Rehabilitasyon dönemindeki nörolojik etkilenimi olan hastalarda majör depresyon bulguları sıklıkla karşımıza çıkmaktadır. Ruhsal anlamda sağlıklı olmaları onları fiziksel olarak da bir adım öne taşıyacağı için tedavi sürecinde psikolojik gözlem mutlaka göz önünde tutulmalıdır. Müzik terapi ise depresyon tedavisinde kullanılan en eski yöntemlerden birisidir. Uygun hastalara uygun müzik türlerinin seçilmesi ile stres azaltmada, kaygıyı önlemede güzel sonuçlar alınmaktadır. Tedavi sürecine müziğin dâhil edilmesi ile fizyoterapinin daha etkin olduğunu gösteren çalışmalar mevcuttur.
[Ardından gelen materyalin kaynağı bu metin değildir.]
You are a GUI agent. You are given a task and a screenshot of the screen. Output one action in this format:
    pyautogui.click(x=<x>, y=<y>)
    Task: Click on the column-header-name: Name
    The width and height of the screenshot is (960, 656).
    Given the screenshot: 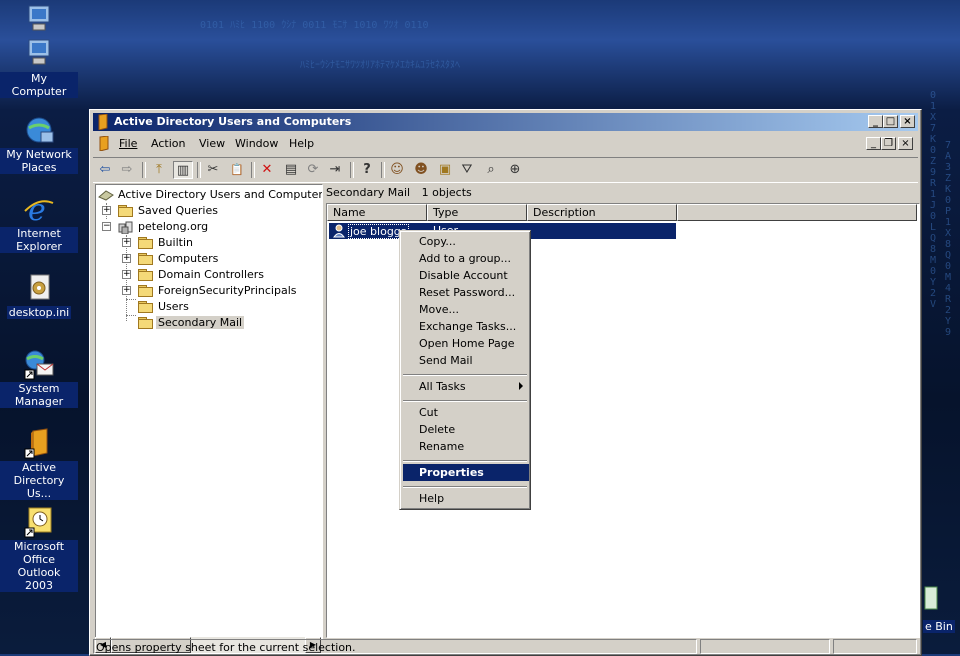 What is the action you would take?
    pyautogui.click(x=377, y=212)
Müziğin karşımıza etkili sonuçlarla çıktığı bir diğer alan ise uzvunu kaybeden kişilerde görülen phantom (hayalet) ağrısıdır. Müzik terapisinin ağrı dindirmede birçok ilaca göre daha iyi sonuçlar verdiği, özellikle de okyanus dalgası sesi dinletilen kişilerin ağrıyla başa çıkmada daha başarılı oldukları gözlenmiştir.

Bazı müzik türleriyle ise obezitenin tedavisinde daha üst bir başarıya ulaşılmıştır. Bir gruba yüksek ve tempolu bir müzik (rock, pop vb.) dinletildiğinde nabzın hızlandığı hormonsal olarak metabolik faaliyetlerinde artış olduğu tespit edilmiştir. Aynı şekilde müzikle yapılan sporun daha motive edici olduğu ve kişide daha hızlı bir gelişme sağladığı bilinmektedir.

Müziğin sadece hastalık döneminde değil onları önlemekte de oldukça başarılı sonuçlar verdiğinin altını çizmek gerekir. Öyle ki çocukluk yaşlarında alınan müzik dersinin etkileri yaşlılık döneminde bile görülmektedir. Özellikle 4-14 yaş arasında müzik eğitimi alan kişilerde hiç müzik dersi almayanlara göre beynin daha hızlı tepki verdiği, sesleri ayırt etmekte çok daha başarılı olduğu görülmüştür.

Bu bilgilerin ışığında müziğin bizim için yalnızca boş zaman aktivitesi ya da hobi olmadığını; beynimizi ve zihnimizi geliştirici, gerektiğinde onarıcı ve biçimlendirici yönleri olduğunu da kabul etmemiz gerekir. Alternatif tıbbın giderek daha fazla önem kazandığı bu dönemde müzik terapi üzerine yapılan bilimsel çalışmaların artacağı; tıp ve akademi alanlarında daha işlevsel bir konuma yükseleceği düşüncesi ağır basmaktadır.

Arş. Gör. Gamze Ertürk
Kültür Üniversitesi, Fizyoterapi ve Rehabilitasyon Bölümü

Bu yazı HBT'nin 111. sayısında yayınlanmıştır.